EXERCISE
Type the entries out again exactly as they read, but leave every picture behind.
== DATA PROVIDED ==
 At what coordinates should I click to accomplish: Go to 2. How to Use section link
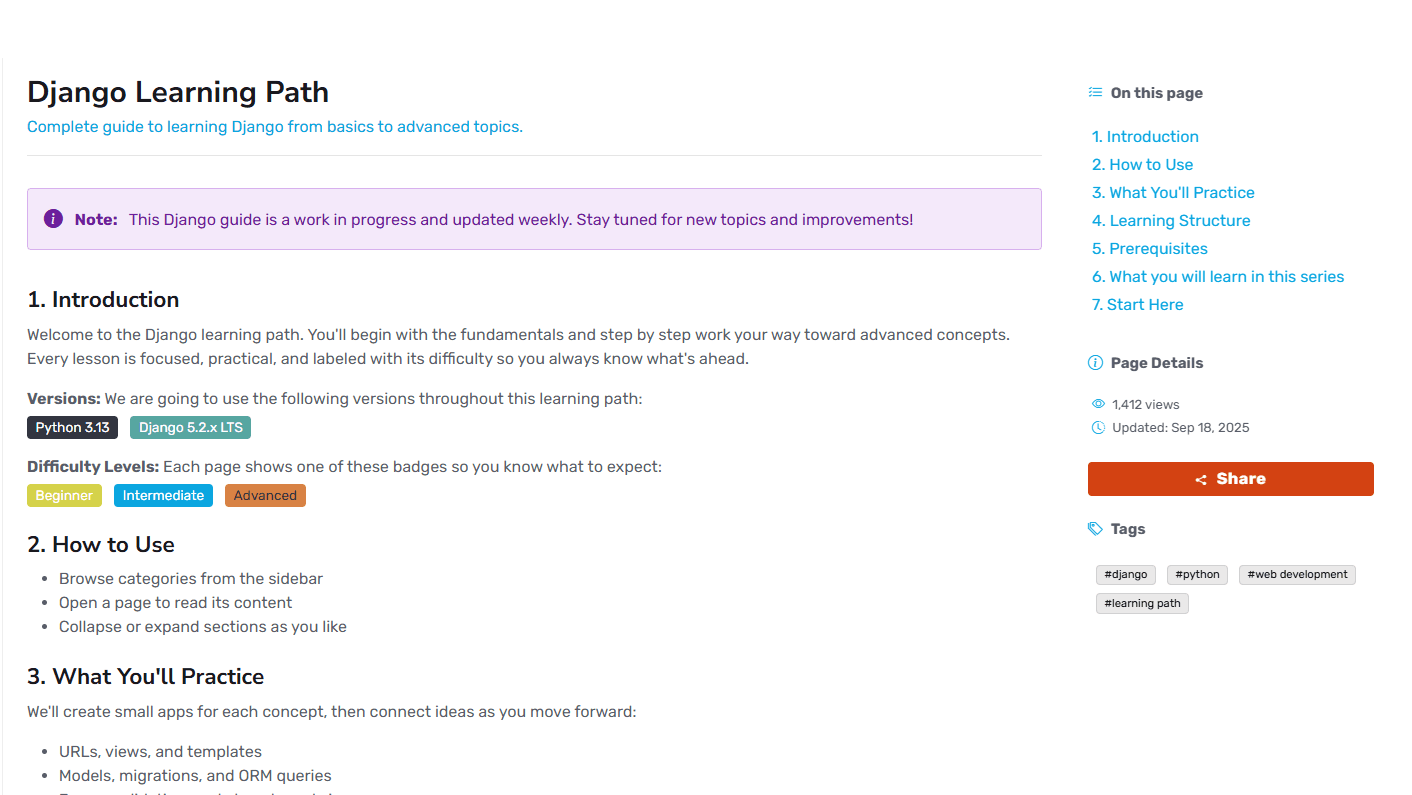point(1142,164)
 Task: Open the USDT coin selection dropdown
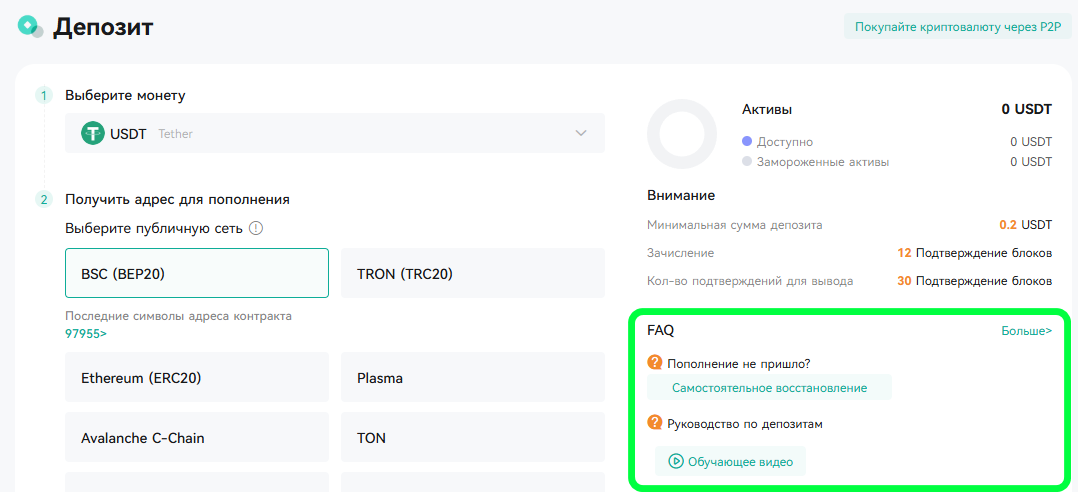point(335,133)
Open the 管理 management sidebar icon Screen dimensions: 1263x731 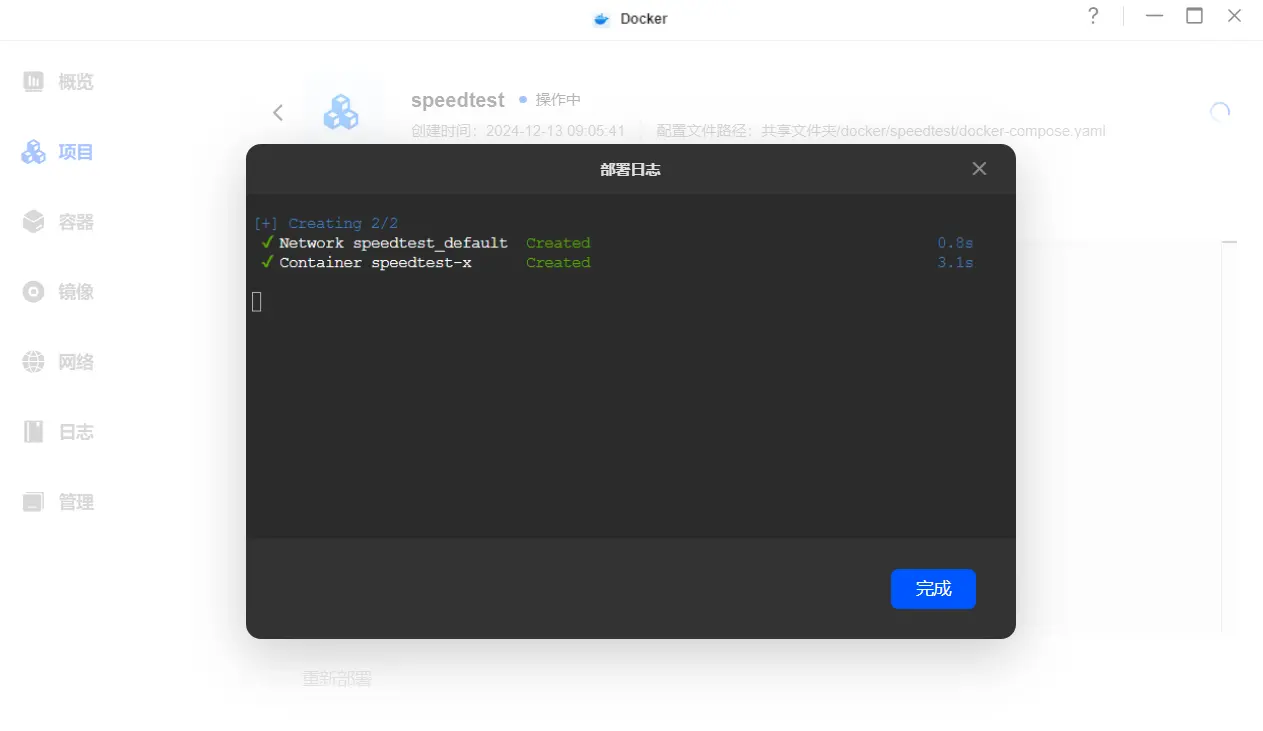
===
RESPONSE AREA
 At what coordinates should I click to accomplish: Go to 2. How to Use section link
point(1142,164)
 Task: Open the USDT coin selection dropdown
point(335,133)
Open the 管理 management sidebar icon Screen dimensions: 1263x731 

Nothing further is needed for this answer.